Regula, a Belarus company founded in 1992 and producer of devices for authenticating banknotes and secure documents, presented its latest developments for the automated examination and authentication of holograms at the Optical Document Security[TM] (ODS) conference in San Francisco, USA earlier this year. This article outlines these developments.

Regula began to look at the automated examination of DOVIDS a number of years ago and produced a working prototype. This was then followed by further developments after an example of the need for such a system was shown at the 2014 ODS conference--during which a presentation on a fake permanent resident card that incorporated a counterfeit University of California laminate containing an eagle design and text was shown.

So Regula began to investigate the security features of different diffractive optically variable image devices (DOVIDs) and the tools and examination methods used.

Two DOVID examination methods typically used were:

* The 'image in a hole' approach, where the object DOVID image is observed and any changes compared to the known authentic DOVID image;

* A second approach that uses devices such as lasers or microscopes to examine and measure grating structure parameters of the DOVID.

Other methods that use--for example--mobile phones or a fixed number of light emitting diodes (LEDs) produce a general overview of the DOVID but can be limited in DOVID visualisation.

What affects DOVID visualisation?

Regula created an algorithm that generated the intelligence to be able to distinguish between real and fake DOVID images (image comparison). In principle, this may sound easy, but in reality is difficult as factors such as curvature of the substrate to which the DOVID is applied, hot stamping accuracy and the position of the DOVID during examination can all affect its visualisation.

Other factors that also have to be considered in any image comparison algorithm are creases or folds in applied security DOVIDs, as these also affect how they are visualised.

An example is shown for the Schengen visa hologram after being creased. 50% of the surface has a different optical response from a crease that is less than 3% of the whole surface.

The number of illumination points is also an important factor affecting the visualisation, as a much wider spectrum of reference points are present for 360 illumination positions compared to 32 illumination positions.

Regula's analysis of existing DOVID examination methods found a correlation between the complexity of the DOVIDs and the examination methods used. The microscopy or laser based examination methods provide high quality and accurate analysis, but the time of analysis depends on the area of the DOVID analysed. Conversely, both mobile phone and LED examination methods provide good (satisfactory) time of analysis regardless of the area analysed.

Regula established that using the LED examination method can provide a comparable analysis quality to laser system analysis. The verification time for the LED method is also independent of DOVID size. However this method depends on the complexity of the DOVID as a larger number of scanning angles are required during analysis.

Development objective

Regula's objective for the development of an automated examination and authentication method for holograms was twofold:

1 To expand the use of LED's to complex DOVIDs;

2 Achieve examination time of less than 10 minutes.

In order to achieve these objectives, Regula took the approach of using the DOVID's inherent ability to diffract white light into its component colours with varying the zenith angle (angle of illumination). The variation in this angle causes a change in the wavelength and hence colour pixel that is detected by a camera.

Similarly, changing the period of the DOVID's gratings when using a fixed light source at a fixed angle results in a different observed colour for the illumination.

Using the above approach together with calculations allows a map to be created, enabling the parameters of the DOVIDS gratings such as the angle and position to be calculated for every point of the DOVID under examination.

## Written exercise 1
In the hologram authentication article, what examination time did Regula set as a development objective?
## Written exercise 2
Revise the hologram authentication article starting at "Two DOVID examination" and ending at "affects DOVID visualisation?", changing "approach" to "technique".
## Written exercise 3
Carry the hologram authentication article forward from the point where it stops.

## Entries provided
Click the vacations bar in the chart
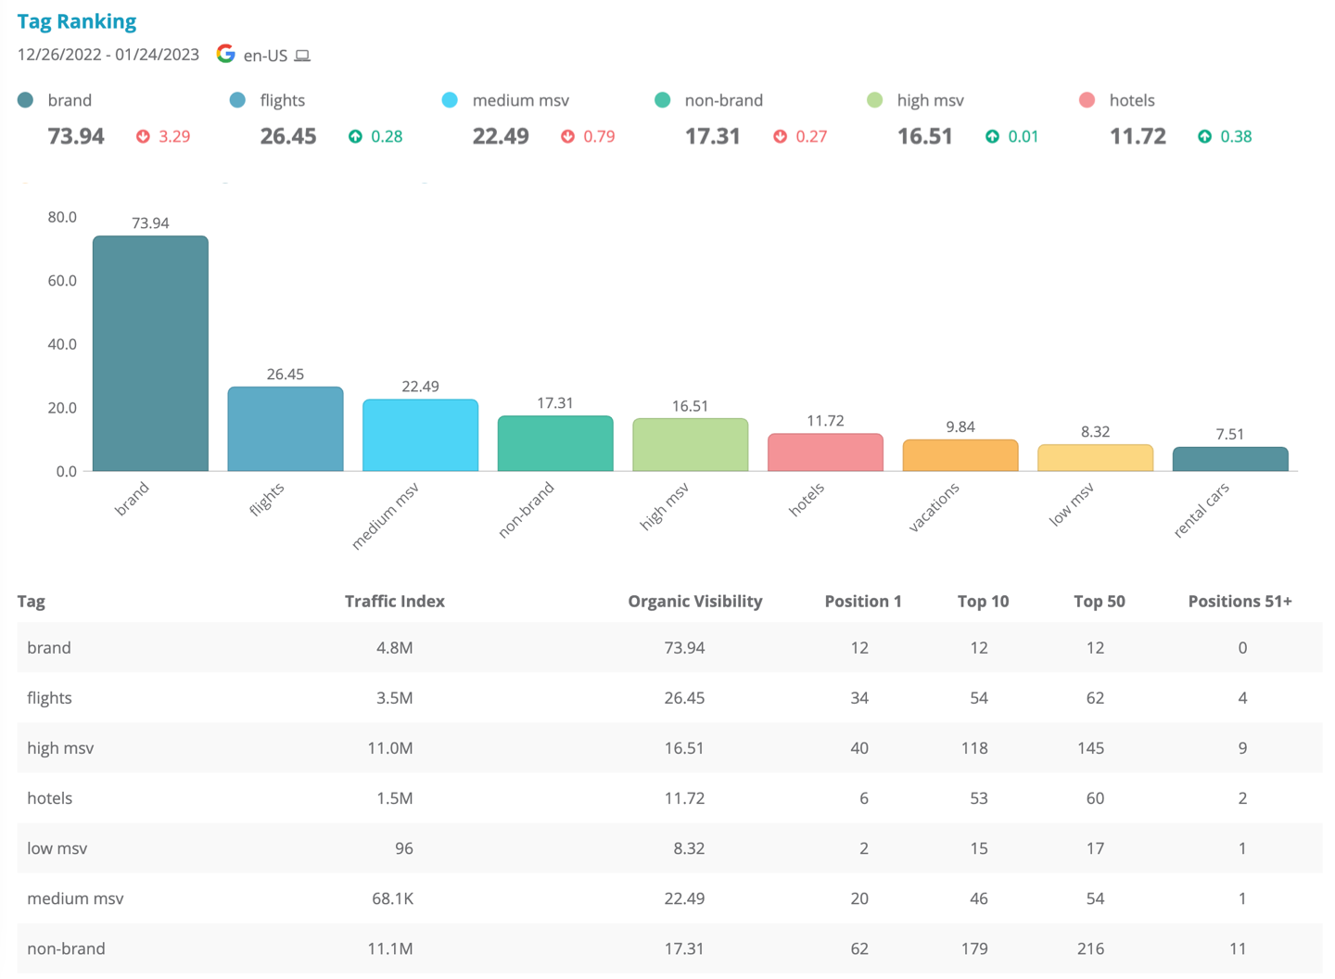 tap(960, 455)
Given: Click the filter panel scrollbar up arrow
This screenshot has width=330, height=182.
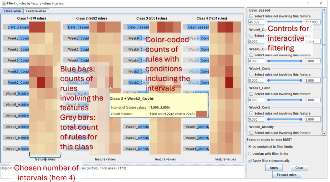Looking at the screenshot, I should tap(324, 10).
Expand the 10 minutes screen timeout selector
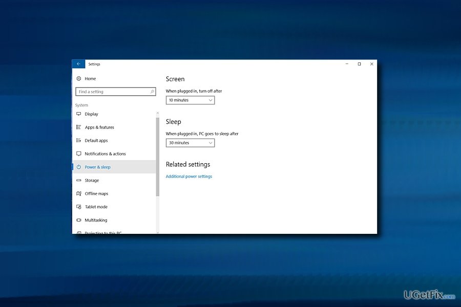Viewport: 461px width, 307px height. [190, 100]

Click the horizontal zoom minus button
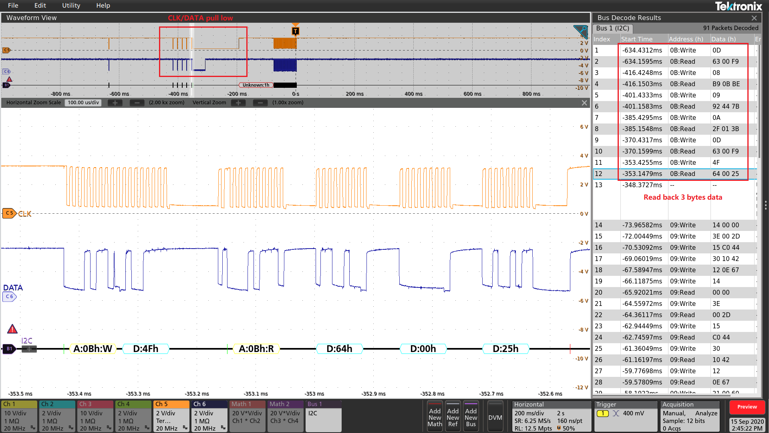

## Task answer 1
Less than 10 minutes.

## Task answer 2
Two DOVID examination methods typically used were:

* The 'image in a hole' technique, where the object DOVID image is observed and any changes compared to the known authentic DOVID image;

* A second technique that uses devices such as lasers or microscopes to examine and measure grating structure parameters of the DOVID.

Other methods that use--for example--mobile phones or a fixed number of light emitting diodes (LEDs) produce a general overview of the DOVID but can be limited in DOVID visualisation.

What affects DOVID visualisation?

## Task answer 3
This is a difficult task, is time consuming and involves taking a known DOVID (a reference) to create a reference matrix or raster point for every pixel on the DOVID that is then used as a reference system for the DOVID under examination.

The algorithms can then be applied without having, in theory, to scan the entire DOVID in question, as reference points can be used which are critical for the decision making process.

However, there still remains the issue of the 'homogeneity map' which takes into account every position and orientation of the DOVID in question when compared to the reference. Some of the examined DOVIDs may not be completely flat, or are skewed, and some of them may be rotated. All of these possibilities have to be taken into account and recognised by the artificial intelligence when the DOVID is being examined.

So far, provisional tests indicate that the system works once the reference matrix of the DOVIDs are calculated and known. No full 360[degrees] examinations are necessary for examination and authentication of the DOVIDs. This enables the use of mobile phones that incorporate the algorithms, which results in much faster examination times.

How would it work in practice?

The algorithm for the analysis would be bespoke per DOVID and retrieved from a database. For example, the inspector would perform a quick scan to identify the object (eg. a Kinegram from a banknote), and would then select the kinegram-specific algorithm, select the reference to be applied, apply the homogeneity maps ensuring all the inaccuracies in the positioning are included, and then apply the algorithms to obtain the result.

Alternatively, a quick scan could be performed to give a yes/no type analysis and, if needed, an entire 360[degrees] scan to provide a forensic analysis of the DOVID. The latter analysis would be secondary and justified by previous examinations to allocate the time if required.

Using the above approach has enabled Regula to develop a commercially-available desktop device for automatic recognition of DOVIDs. The device has a number of zooms (max and min zoom), a maximum resolution of 27,500 dots per inch, and can measure a number of parameters including, but not limited to, the period and orientation of the diffraction grating.

The device has a number of advantages including:

* Fast and efficient evaluation of the entire surface of DOVIDs;

* The capability to detect forgeries at the level of grating parameters;

* Use of white light and not microscopy tools.

For the future, Regula is continuing to further develop the software, reduce the time required for DOVID examination and introduce additional features.

Caption: An example of a mobile phone examining a DOVID on a Euro banknote.

Caption: Left image shows the same DOVIDs applied to different surfaces of curvature. Right image shows how the position of the DOVID affects visualisation.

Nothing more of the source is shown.